Family — Kinship, Marriage, Divorce, Family Violence
MCAT trap: Reverses family of orientation and family of procreation. Family of orientation is the family you are born and raised in; family of procreation is the family you form through marriage or partnership and having children.
Family as a social institution covers how societies organize kinship, reproduction, and socialization — and the MCAT tests this with more nuance than most students expect. You need to know the core typologies (nuclear vs. extended, family of orientation vs. procreation, monogamy vs. polygamy), but the exam also pushes you to apply theoretical lenses — functionalism, conflict theory, symbolic interactionism — to real passages about family structure or change. Expect to read a research passage about cohabitation trends or single-parent households and be asked what sociological perspective best explains the data.
The trickier angles involve mechanisms of social change. Why have divorce rates risen? Why has cohabitation increased? The MCAT rewards structural explanations — women's economic independence, shifting legal barriers, reduced stigma — over individual-level ones like 'people stopped trying.' Students who only think at the micro level (personal choices, individual pathology) consistently miss questions about these macro trends. Family violence is the same: the exam treats it as an institutional issue rooted in power imbalances and gender norms, not a private problem caused by 'bad people.'
The most reliable trap is the orientation/procreation reversal — students flip these two terms because the names feel counterintuitive. 'Orientation' sounds like it should involve choices you make as an adult, but it's actually the family you were born into. Lock that down early. Everything else builds on having these definitions clean.
Common misconceptions
What the exam tests
- Know the core family typologies: nuclear vs. extended family, family of orientation (born into) vs. family of procreation (formed as an adult), and monogamy vs. polygamy — expect definition-based questions that test whether you have these distinctions clean.

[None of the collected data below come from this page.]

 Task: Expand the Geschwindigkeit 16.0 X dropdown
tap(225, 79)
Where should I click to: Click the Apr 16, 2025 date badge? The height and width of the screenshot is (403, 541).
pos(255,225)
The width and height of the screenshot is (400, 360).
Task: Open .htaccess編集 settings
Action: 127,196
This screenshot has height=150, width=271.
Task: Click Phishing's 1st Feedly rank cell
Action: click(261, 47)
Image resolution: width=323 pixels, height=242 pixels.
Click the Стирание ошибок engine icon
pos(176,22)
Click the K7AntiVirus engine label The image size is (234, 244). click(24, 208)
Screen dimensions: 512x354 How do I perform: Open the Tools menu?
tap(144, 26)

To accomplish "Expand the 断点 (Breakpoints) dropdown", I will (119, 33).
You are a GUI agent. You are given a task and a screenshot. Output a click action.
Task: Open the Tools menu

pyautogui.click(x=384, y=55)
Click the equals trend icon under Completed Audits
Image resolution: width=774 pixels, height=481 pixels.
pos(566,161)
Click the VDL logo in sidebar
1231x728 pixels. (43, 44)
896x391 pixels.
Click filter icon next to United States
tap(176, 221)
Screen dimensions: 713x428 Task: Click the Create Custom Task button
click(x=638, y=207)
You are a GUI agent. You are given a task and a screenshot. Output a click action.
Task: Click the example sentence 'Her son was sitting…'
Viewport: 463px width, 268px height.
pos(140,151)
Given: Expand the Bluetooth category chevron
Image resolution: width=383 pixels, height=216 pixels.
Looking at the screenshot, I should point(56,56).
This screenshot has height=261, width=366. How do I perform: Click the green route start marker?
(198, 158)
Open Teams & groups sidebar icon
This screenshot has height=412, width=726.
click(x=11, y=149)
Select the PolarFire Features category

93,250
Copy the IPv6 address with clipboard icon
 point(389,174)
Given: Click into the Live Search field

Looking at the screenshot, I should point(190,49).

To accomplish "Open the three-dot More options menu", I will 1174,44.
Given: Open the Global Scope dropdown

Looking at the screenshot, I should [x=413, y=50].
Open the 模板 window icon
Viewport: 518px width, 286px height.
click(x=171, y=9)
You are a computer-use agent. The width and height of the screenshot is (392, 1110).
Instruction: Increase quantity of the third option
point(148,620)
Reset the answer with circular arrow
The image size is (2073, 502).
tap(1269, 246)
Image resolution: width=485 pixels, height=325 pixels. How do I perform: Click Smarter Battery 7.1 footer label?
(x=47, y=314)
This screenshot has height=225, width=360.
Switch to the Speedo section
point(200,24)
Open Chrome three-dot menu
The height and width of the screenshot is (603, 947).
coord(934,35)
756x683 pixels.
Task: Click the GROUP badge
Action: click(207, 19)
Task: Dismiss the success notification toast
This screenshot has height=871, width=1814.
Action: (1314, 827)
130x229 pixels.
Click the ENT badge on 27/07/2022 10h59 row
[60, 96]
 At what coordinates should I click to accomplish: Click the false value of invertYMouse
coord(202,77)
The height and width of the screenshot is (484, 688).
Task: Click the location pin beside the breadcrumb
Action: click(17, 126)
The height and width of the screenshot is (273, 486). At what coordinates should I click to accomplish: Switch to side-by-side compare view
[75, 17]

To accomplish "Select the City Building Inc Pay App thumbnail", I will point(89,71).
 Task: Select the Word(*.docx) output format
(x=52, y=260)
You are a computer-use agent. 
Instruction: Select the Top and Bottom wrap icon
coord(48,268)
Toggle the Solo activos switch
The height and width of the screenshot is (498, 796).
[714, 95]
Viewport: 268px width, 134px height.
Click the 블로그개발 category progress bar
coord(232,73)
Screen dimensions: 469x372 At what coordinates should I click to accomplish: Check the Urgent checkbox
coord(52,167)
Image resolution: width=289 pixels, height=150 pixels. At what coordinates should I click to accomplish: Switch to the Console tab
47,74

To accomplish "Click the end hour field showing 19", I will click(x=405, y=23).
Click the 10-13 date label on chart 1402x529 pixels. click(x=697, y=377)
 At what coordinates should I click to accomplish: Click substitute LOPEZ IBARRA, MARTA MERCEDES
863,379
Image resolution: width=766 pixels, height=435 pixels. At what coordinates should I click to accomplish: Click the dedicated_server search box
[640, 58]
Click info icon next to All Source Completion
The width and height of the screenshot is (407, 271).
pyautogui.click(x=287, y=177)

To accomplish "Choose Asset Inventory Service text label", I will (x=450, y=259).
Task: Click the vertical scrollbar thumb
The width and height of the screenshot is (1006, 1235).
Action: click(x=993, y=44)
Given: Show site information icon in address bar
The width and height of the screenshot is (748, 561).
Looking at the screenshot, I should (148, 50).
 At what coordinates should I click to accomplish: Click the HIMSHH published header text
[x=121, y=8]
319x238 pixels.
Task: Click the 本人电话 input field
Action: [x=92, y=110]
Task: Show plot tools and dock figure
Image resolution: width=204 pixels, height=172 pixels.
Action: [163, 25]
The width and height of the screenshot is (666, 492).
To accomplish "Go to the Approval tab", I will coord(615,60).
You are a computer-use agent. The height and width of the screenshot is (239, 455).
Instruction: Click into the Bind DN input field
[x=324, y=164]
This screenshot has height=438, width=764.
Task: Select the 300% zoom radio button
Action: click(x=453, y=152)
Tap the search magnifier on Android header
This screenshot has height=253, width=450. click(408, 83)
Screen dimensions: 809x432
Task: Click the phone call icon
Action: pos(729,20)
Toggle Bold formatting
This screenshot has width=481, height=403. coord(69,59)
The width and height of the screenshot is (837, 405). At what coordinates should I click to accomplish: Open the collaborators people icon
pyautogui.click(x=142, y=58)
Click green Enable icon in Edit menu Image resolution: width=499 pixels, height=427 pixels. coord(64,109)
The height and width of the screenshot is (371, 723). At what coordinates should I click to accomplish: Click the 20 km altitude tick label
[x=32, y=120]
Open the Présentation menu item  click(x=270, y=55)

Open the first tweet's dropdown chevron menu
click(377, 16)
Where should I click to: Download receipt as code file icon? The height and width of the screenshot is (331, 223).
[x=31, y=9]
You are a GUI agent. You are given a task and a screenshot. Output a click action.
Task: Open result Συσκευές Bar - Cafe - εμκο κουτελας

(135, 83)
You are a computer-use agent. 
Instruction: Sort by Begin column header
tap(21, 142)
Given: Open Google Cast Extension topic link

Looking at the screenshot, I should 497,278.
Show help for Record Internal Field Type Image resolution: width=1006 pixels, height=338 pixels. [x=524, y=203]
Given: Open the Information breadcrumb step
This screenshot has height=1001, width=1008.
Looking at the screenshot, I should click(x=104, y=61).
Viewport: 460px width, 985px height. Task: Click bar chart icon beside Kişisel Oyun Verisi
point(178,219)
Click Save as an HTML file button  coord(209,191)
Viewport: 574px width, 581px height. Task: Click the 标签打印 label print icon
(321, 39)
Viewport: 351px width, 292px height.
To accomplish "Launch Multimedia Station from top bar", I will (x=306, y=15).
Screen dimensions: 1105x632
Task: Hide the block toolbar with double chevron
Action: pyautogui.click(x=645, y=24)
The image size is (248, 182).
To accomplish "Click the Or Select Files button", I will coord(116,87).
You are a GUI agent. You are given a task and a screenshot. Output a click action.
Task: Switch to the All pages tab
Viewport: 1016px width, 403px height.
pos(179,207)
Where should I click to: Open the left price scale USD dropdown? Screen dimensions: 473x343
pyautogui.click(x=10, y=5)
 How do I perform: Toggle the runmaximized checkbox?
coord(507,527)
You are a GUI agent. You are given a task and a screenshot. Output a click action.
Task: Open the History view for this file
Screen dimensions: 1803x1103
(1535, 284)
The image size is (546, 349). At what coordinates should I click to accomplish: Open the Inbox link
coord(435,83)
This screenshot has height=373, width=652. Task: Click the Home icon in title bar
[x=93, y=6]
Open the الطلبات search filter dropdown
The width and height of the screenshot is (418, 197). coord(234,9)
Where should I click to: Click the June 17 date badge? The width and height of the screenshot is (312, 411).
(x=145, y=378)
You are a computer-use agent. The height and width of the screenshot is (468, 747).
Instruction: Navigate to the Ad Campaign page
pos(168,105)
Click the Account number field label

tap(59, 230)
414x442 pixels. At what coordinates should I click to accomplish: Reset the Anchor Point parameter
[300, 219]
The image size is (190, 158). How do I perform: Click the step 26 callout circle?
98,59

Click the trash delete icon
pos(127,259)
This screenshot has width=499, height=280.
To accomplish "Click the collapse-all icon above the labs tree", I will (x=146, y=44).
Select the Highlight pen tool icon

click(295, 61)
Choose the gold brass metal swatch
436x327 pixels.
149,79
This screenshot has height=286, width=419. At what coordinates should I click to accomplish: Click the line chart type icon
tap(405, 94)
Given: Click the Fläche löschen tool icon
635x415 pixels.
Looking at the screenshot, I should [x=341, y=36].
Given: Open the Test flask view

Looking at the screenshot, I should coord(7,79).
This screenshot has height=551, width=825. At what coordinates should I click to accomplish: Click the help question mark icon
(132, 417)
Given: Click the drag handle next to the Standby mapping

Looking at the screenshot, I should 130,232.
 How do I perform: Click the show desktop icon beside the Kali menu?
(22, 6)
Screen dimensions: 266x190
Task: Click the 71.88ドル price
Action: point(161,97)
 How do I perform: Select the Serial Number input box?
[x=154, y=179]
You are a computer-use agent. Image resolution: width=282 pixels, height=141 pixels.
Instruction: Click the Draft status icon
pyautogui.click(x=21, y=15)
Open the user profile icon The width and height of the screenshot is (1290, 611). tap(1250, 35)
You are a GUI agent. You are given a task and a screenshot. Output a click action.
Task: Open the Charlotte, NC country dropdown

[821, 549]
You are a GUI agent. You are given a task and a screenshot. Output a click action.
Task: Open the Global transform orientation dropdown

- Understand the structural and institutional forces driving changes in family patterns — rising divorce rates, increased cohabitation, growth of single-parent households — and be able to explain these trends using sociological (not just individual-level) reasoning.
- Apply theoretical perspectives (functionalist, conflict, symbolic interactionist) to a passage describing family structure, marriage trends, or kinship systems — the exam will ask you to identify which framework best explains the evidence in the passage.